Dataset entries
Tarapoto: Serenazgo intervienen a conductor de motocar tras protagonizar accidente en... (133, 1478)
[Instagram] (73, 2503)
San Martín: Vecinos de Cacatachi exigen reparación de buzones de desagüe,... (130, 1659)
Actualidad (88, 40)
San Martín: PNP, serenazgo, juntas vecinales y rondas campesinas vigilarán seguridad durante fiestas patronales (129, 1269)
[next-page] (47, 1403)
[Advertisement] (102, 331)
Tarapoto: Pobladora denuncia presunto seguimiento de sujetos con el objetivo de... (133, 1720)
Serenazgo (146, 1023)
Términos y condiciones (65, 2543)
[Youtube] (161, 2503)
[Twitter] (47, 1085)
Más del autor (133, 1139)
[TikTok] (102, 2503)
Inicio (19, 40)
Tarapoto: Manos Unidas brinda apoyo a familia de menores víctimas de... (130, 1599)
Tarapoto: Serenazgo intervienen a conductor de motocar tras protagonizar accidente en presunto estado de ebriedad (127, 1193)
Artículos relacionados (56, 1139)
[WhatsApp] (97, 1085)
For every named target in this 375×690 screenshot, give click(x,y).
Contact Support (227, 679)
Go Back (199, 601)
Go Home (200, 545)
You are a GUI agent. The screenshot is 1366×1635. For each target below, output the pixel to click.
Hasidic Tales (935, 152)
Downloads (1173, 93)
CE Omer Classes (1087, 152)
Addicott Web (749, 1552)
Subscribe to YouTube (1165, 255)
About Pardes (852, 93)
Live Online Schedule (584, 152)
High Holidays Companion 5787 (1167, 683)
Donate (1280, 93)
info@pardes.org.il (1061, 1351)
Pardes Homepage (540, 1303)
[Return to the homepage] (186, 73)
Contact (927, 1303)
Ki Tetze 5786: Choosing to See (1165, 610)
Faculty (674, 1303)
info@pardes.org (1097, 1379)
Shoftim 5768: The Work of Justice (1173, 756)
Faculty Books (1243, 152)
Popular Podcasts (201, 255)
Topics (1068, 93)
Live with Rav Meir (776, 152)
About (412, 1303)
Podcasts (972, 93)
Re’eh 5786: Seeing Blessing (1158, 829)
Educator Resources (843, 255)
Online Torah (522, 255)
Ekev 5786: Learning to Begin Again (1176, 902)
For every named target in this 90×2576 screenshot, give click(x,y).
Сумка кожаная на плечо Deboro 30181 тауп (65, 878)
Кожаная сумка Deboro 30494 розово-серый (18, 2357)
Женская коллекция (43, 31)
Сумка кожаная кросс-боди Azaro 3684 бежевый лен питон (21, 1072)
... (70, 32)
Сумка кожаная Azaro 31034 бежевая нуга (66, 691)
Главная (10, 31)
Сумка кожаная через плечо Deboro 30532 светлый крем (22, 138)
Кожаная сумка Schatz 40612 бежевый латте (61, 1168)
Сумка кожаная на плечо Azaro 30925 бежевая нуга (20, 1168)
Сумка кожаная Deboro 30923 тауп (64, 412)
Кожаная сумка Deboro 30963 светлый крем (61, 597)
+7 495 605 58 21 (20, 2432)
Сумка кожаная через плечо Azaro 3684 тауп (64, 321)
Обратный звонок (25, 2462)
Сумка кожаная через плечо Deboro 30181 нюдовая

▶ **Task requirements**
Look above for lines with the word "тауп" and copy them all.

▶ **Result below**
Сумка кожаная на плечо Deboro 30181 тауп (65, 878)
Сумка кожаная Deboro 30923 тауп (64, 412)
Сумка кожаная через плечо Azaro 3684 тауп (64, 321)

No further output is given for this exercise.